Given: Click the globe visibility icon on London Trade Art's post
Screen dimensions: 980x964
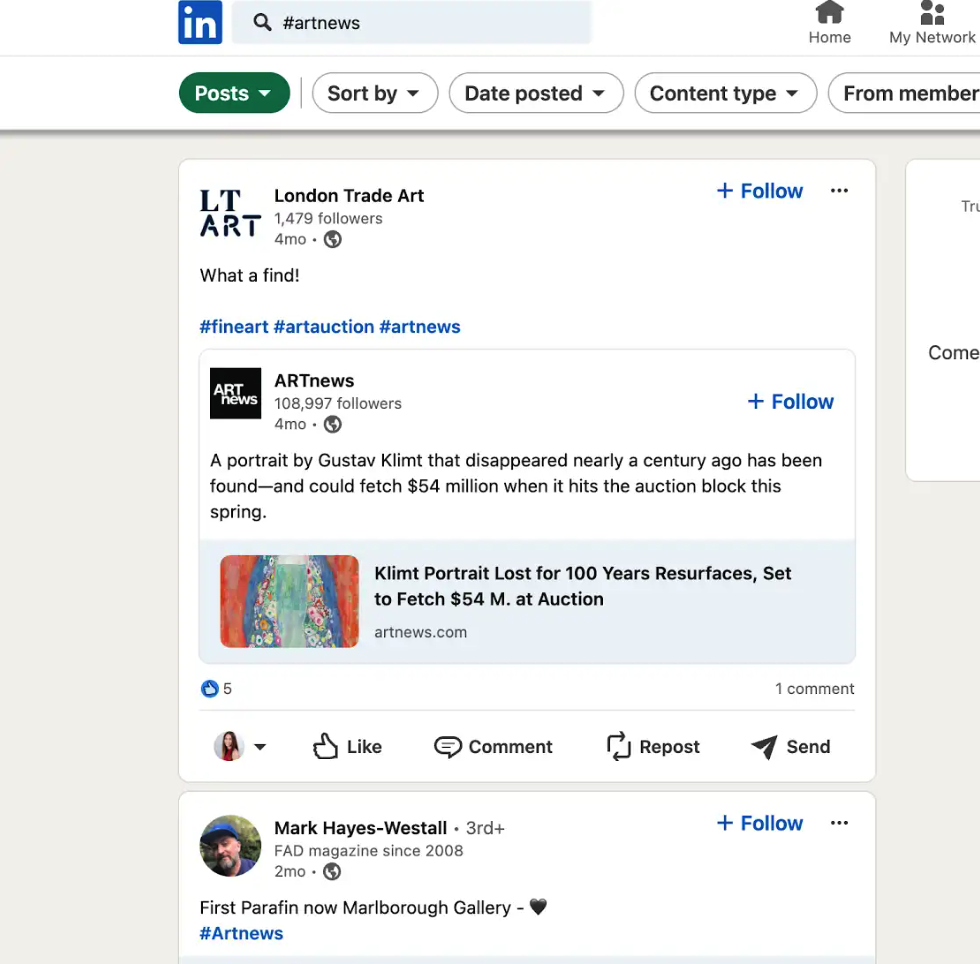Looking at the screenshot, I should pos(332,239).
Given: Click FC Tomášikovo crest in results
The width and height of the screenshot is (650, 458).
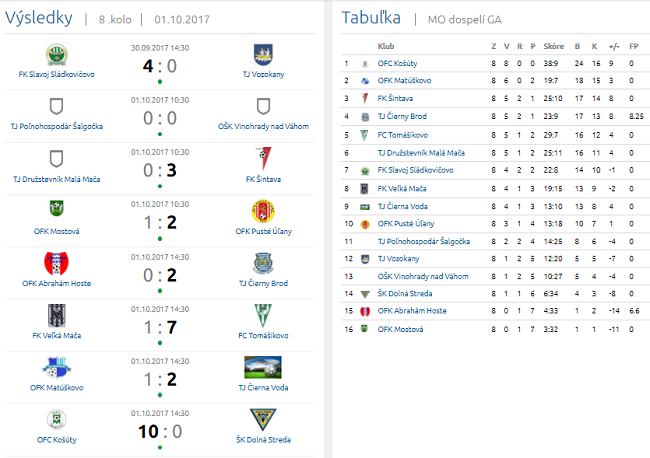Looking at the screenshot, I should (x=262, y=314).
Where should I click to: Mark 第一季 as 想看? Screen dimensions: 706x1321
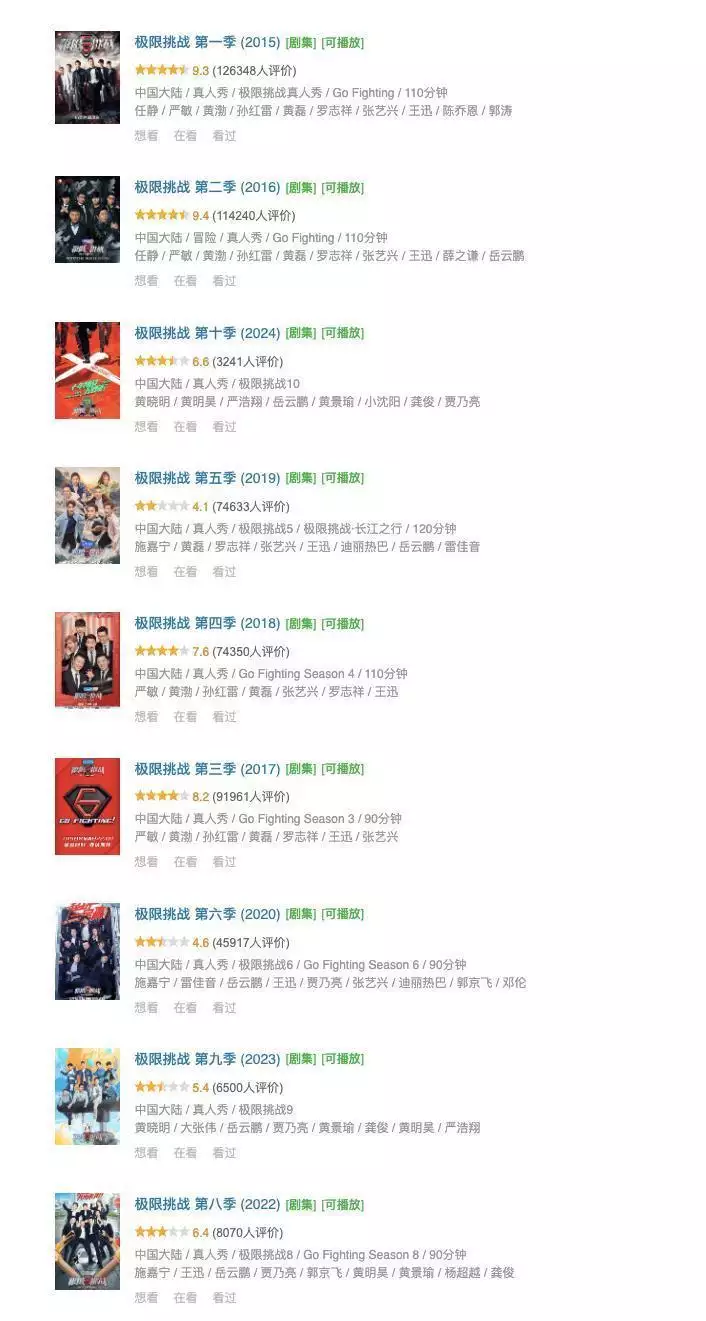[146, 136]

◆ What you have to do
Each line from the one holding "Where should I" down to the end of the records is to be reproduced unaltered, and the pictures are to be omitted.

◆ Written solution
Where should I click to: Mark 第一季 as 想看? Screen dimensions: 706x1321
[146, 136]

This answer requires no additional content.